A drive was on to make youngsters discard their traditional favourites - a teddy bear or train set - for do-it-yourself toys and “think” games.
Scientific construction kits designed to build a host of robust working optical instruments, including telescopes, film projectors, microscopes and magnifiers were shown for the first time at the British Toy Fair in Brighton. To make use of knowledge gleaned in the biology class during leisure hours, another company had produced a microscope incorporating a fitting for viewing genuine pond life.
The traditional train set was also facing serious competition from the increasing number of motor-racing kits currently available. “It is very much harder to find something new to interest the little girls,” lamented a toy expert. But at the fair he had found three almost-human dolls, each one speaking 11 sentences at the pull of a chord.
The York department store Leak and Thorp had been taken over by London's top toy shop, Hamleys.

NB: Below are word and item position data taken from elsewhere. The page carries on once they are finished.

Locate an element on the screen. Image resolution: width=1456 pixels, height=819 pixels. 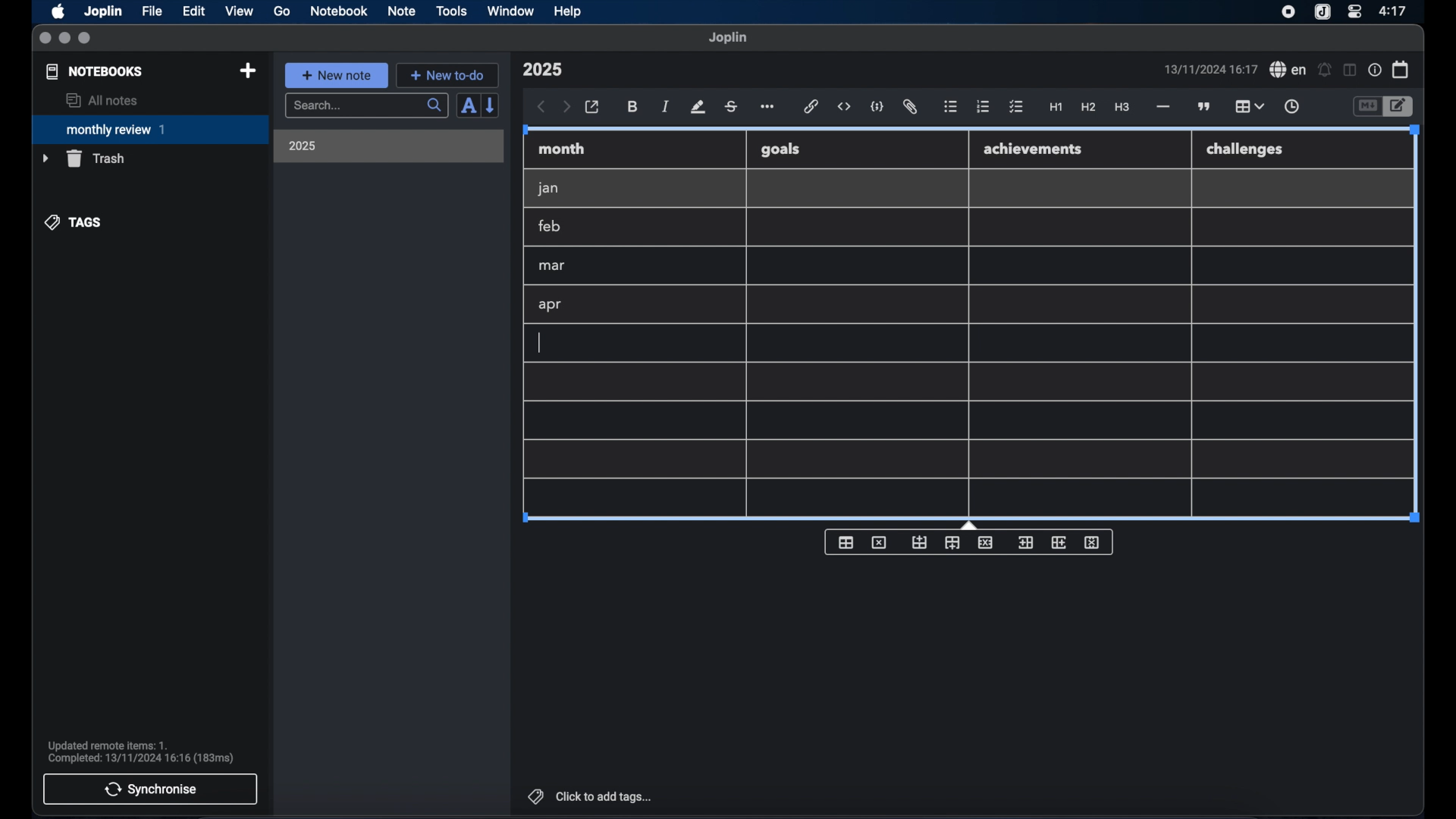
2025 is located at coordinates (303, 146).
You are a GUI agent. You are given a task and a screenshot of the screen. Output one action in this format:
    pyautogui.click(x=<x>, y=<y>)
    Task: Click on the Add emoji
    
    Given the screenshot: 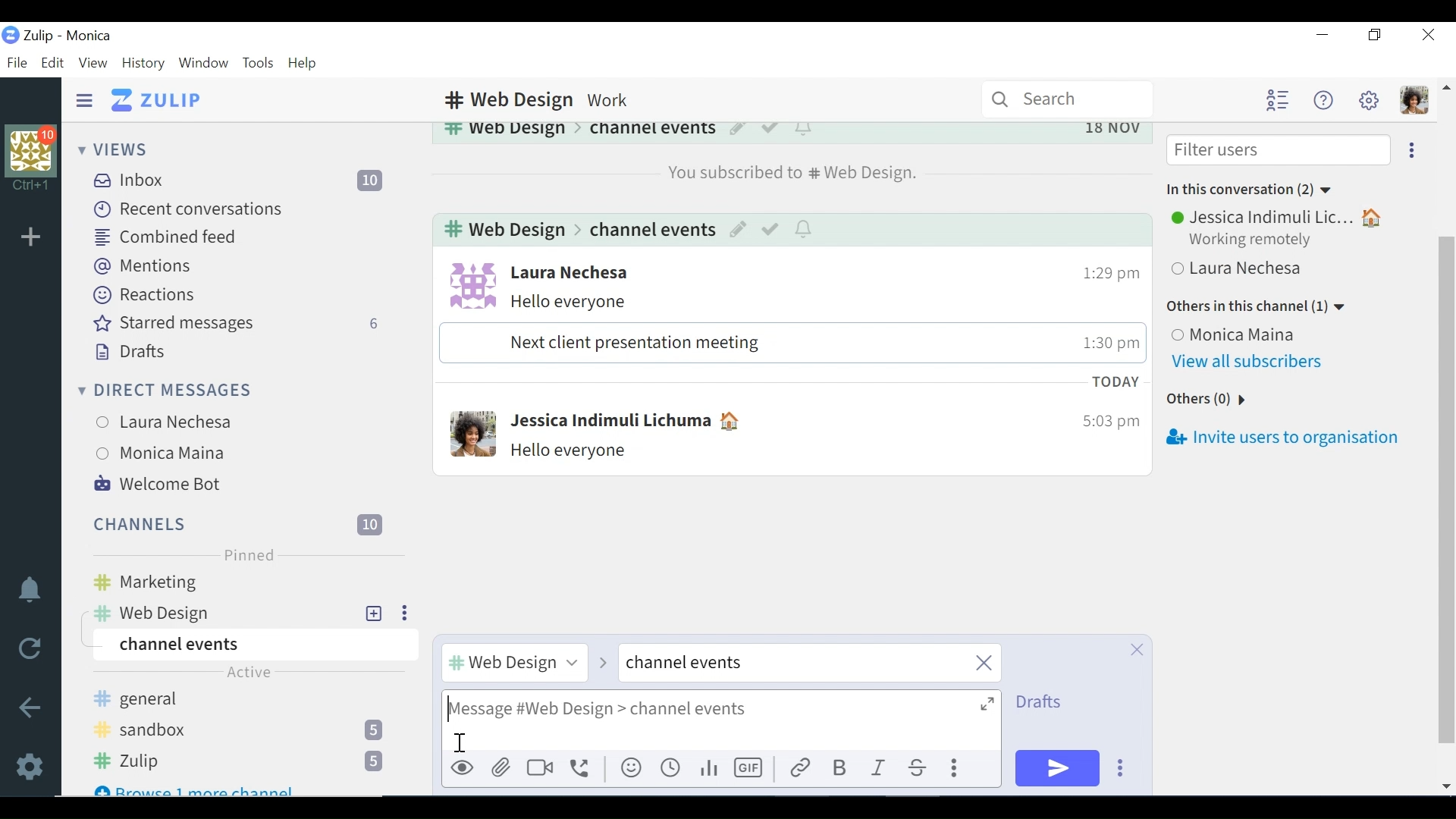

The Coney Street store, which employed 90 people, would close on March 28 and re-open in June as a toy and leisure store, said its managing director, Mr Frank Clarke. But he said as many staff as possible would be taken on by the new owners.
“We did not approach them,” he said. “They have been looking for prime sites in major towns and cities such as York and Newcastle.” Leak and Thorp had been bought by Sunderland-based Joplings in 1981, and closed for eight months for major refurbishment.
The store was originally founded as a drapery business in 1848 and moved to its current site in 1869. Mr Clarke said he was pleased such a prestigious firm as Hamleys was taking over the store and expressed his appreciation to his staff.
A spokesman for Hamleys in London said: “We will be creating a Hamleys experience which will be as much for adults as children, it offers people not just the opportunity to buy toys, but to try them out beforehand.”